1. Kathiawar Industries Limited v. Custodian General of Evacuee Property, Govt. of India reported in AIR 1967 Punjab 337.

Thus, Mr. Mitra refers that a company cannot espouse the case of the shareholders and that a company being different from its shareholders, it has no locus standi to bring a petition in that behalf.

2. Electronics Corporation of India Ltd. and ors. vs. Secretary, Revenue Department, Govt. of Andhra Pradesh & ors. reported in (1999) 4 SCC 458 particularly paragraph no.5.

Mr. Mitra thus submits that even if a company has a single shareholder, in the eye of law, a company registered under Companies Act has a distinct legal entity and it is altogether a separate one from its shareholder, and

3. New Redbank Tea Co. Pvt. Ltd. v. Kumkum Mittal and ors. reported in (1994) 1 SCC 402, particularly paragraph no.11.

6. Thus he submits that a person may be added as a party if he has a direct interest in the subject matter of the litigation.

7. The above three decisions are very much relevant with regard to the matter in dispute in this revisional application. For the reasons stated above and the ration of the above three decisions, I am of the view that the association cannot be added as party to this revisional application. So, the application is totally misconceived. Therefore, the CAN application being no.6011 of 2009 is hereby rejected.

(Entries pointing to words and elements)

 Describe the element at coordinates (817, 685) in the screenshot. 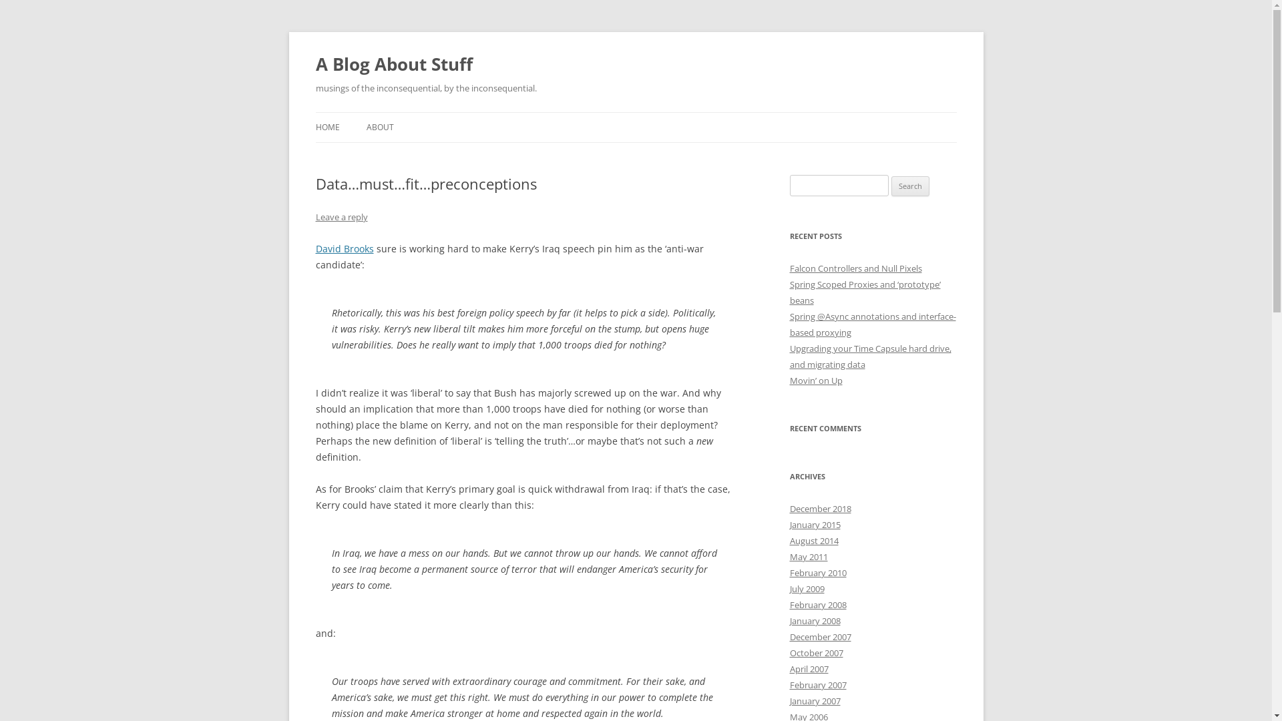

I see `'February 2007'` at that location.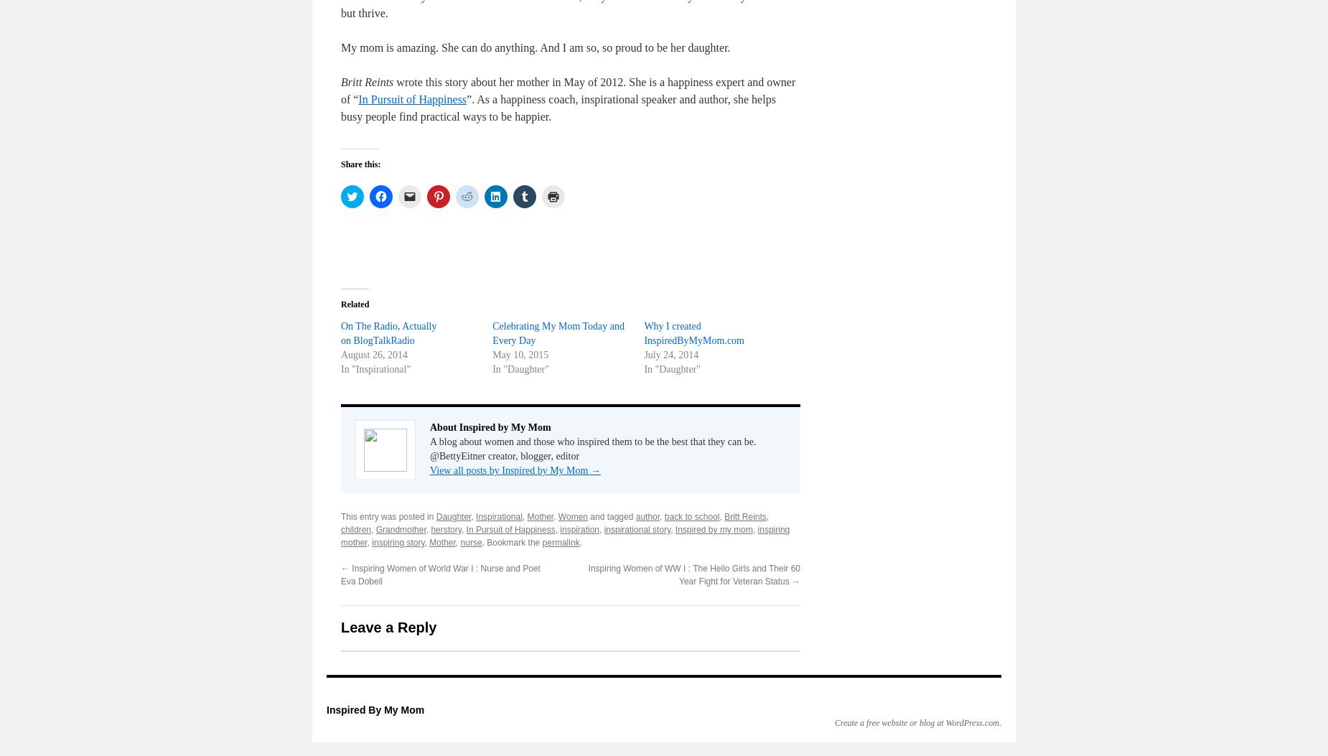  Describe the element at coordinates (499, 516) in the screenshot. I see `'Inspirational'` at that location.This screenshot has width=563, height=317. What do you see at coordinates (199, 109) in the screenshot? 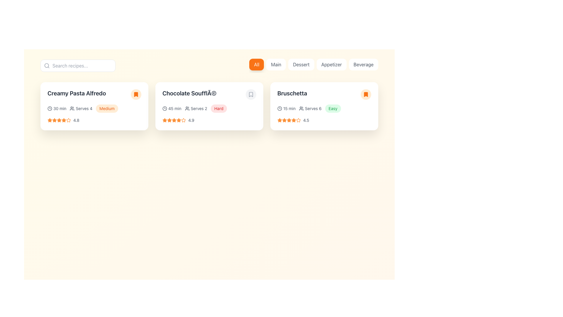
I see `the text label displaying 'Serves 2'` at bounding box center [199, 109].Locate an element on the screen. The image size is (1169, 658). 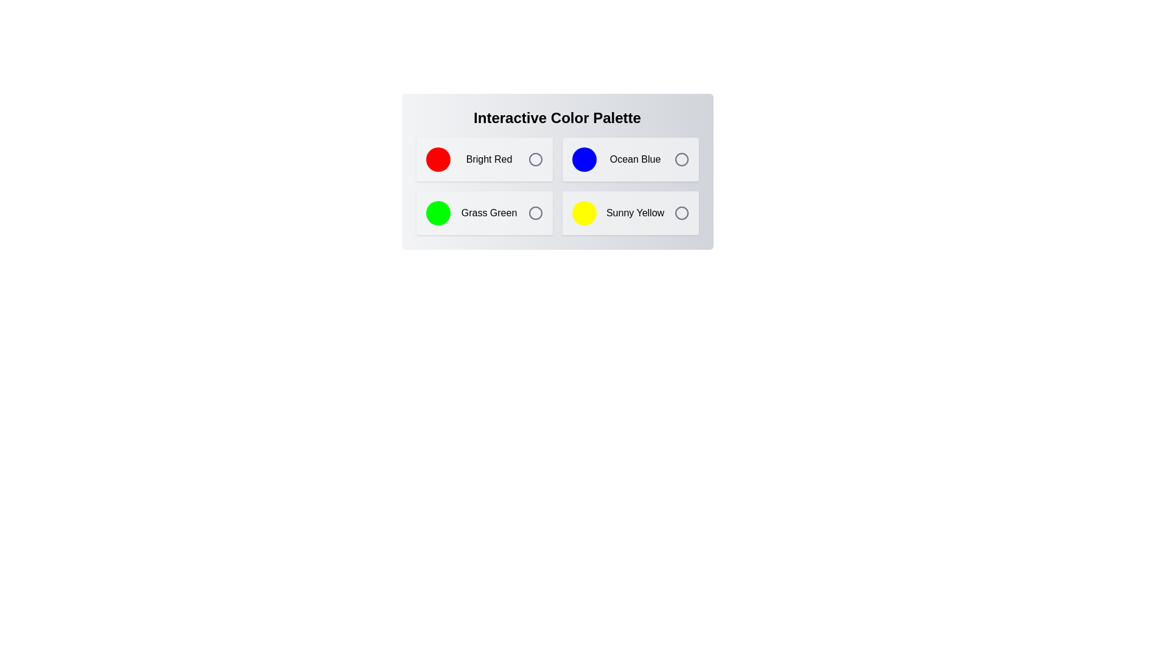
the color Bright Red is located at coordinates (483, 159).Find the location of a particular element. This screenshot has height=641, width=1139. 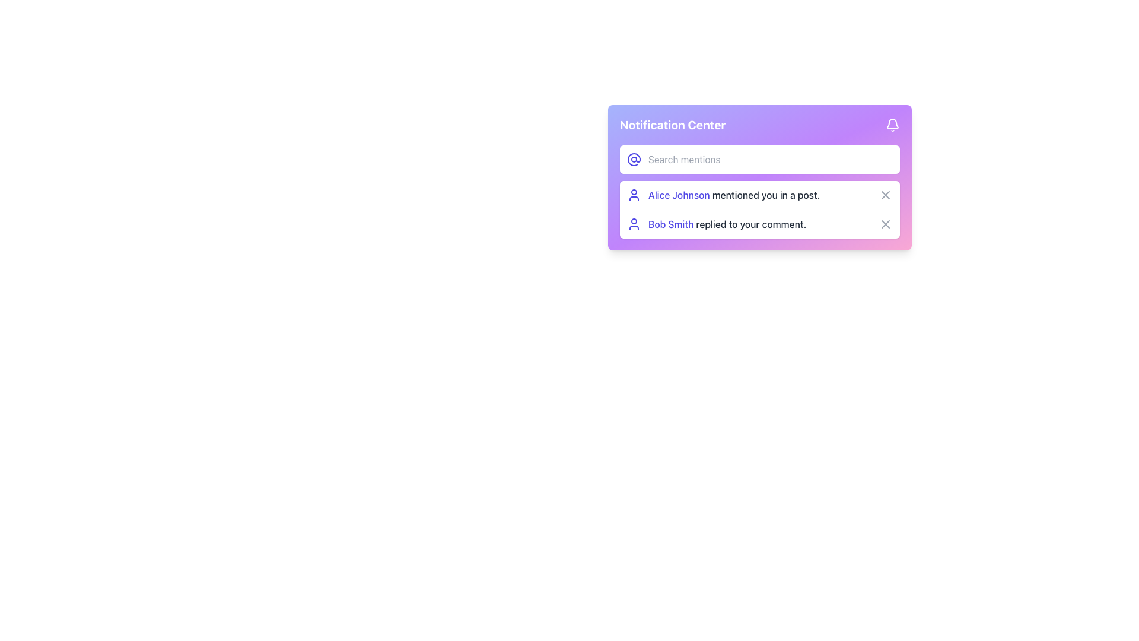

THE PROBLEM. Carry on the court order on adding the association as a party from the point where it stops.

RESPONSE.
8. Since the lis between the original plaintiffs and the developer arose out of private contract between them and all the rights, interests and contentions between the parties shall be determined according to the deeds of agreement between them and subsequent the deed of sale, I am of the view that the learned Trial Judge has failed to exercise the jurisdiction vested in her. The applications for addition of parties should have been dismissed; otherwise there would not be any end of the litigation. The 900 owners of the flat may be inspired for being added as parties in the suit if the steps adopted by the learned Trial Judge are supported.

9. In view of what has been observed above, I am of the view that this revisional application succeeds. It is allowed. The four petitions for addition of parties, as filed in the Title Suit No.99 of 2006 stand dismissed.

10. Since the suit is old one, the learned Trial Judge is directed to disposed of the suit within six months from the date of communication of this order.

11. Considering the circumstances, there will be no order as to costs.

12. The CAN Application being no.6011 of 2009 stand rejected by this order.

13. The other CAN Application being No.5833 of 2009 praying for vacating the interim order has now become infructuous and so, it is dismissed.

14. Urgent xerox certified copy of this order, if applied for, be supplied to the learned Advocates for the parties on their usual undertaking.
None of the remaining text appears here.